The shutter is always connected to the AF Sensor activation but when set up for BBAF the AF system no longer sends controls to the lens. So yes, the AF detection system is still enabled when you press down on the shutter but if you've disabled focus on your shutter release the lens does not actually refocus. If your lens really is continuing to refocus you should be able to hear it when you depress the shutter or you can test it by prefocusing on something close or very far, recomposing so that everything in your viewfinder is completely out of focus and the depressing the shutter. If the captured image remains out of focus then the camera is not re-acquiring focus when you depress the shutter. If everything snaps back into focus then for some reason the AF has not been disassociated with the shutter release.
Also if there's a sufficiently in-focus image element under the selected focusing spot then the white focus confirmation dot will still appear as the AF sensing system is still enabled but that won't change the actual lens focusing once you've disassociated focusing from the shutter release.
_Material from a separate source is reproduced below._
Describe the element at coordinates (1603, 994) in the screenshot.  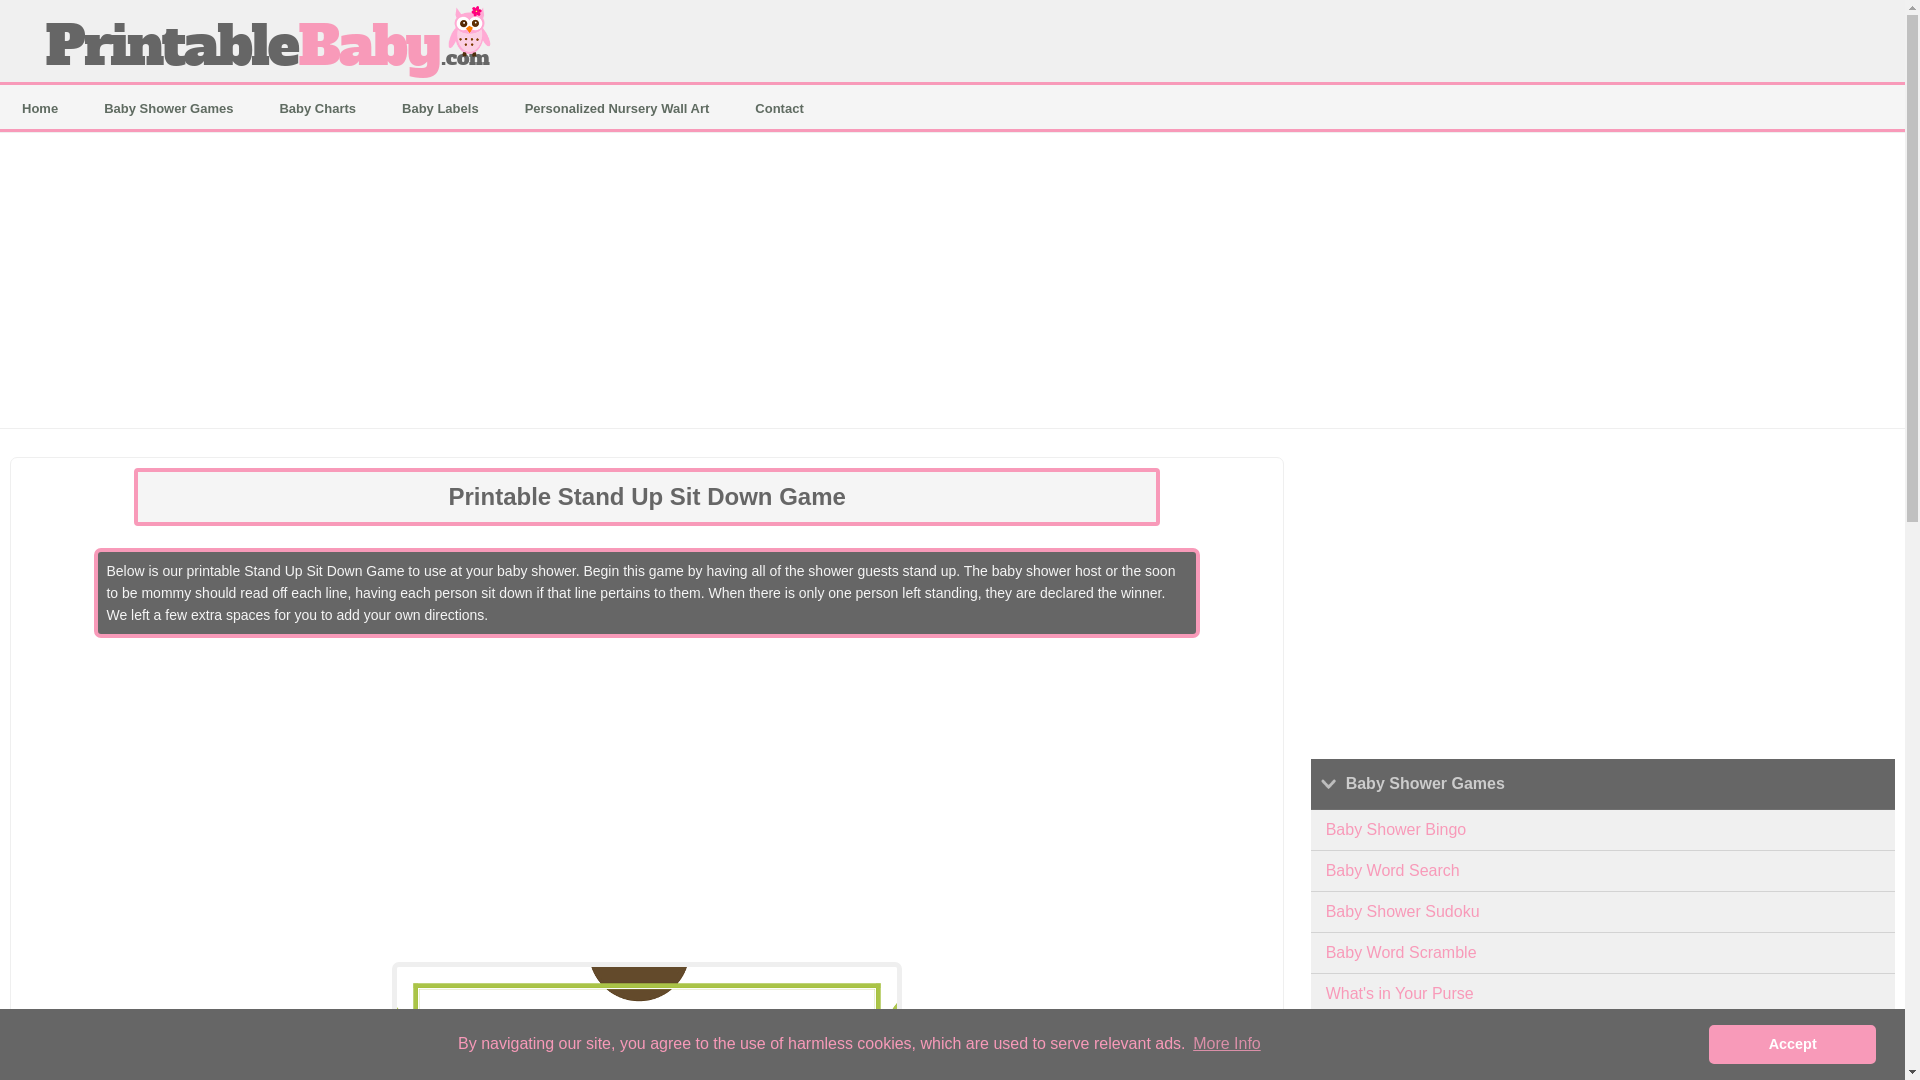
I see `What's in Your Purse` at that location.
The red focus square on playback simply tells you which focus point was selected in the viewfinder, it does not tell you the image element that you actually focused on before recomposing. IOW, that red square in playback should be the same square you selected when in Single Point or the center of the selected area in one of the Dynamic Area modes, the same as what you viewed through the viewfinder which of course won't be over your subject once you recompose before shooting. IOW, the camera isn't smart enough to know and save the portion of the image you focused on, it just shows which focus point was selected at the time the shutter was released regardless of where that sits in the frame and regardless of what you actually focused on before recomposing.
Does that make sense?
Bottom line, when you do focus and recompose shooting the red focus point square in playback doesn't tell you anything about where you actually focused the image prior to recomposing.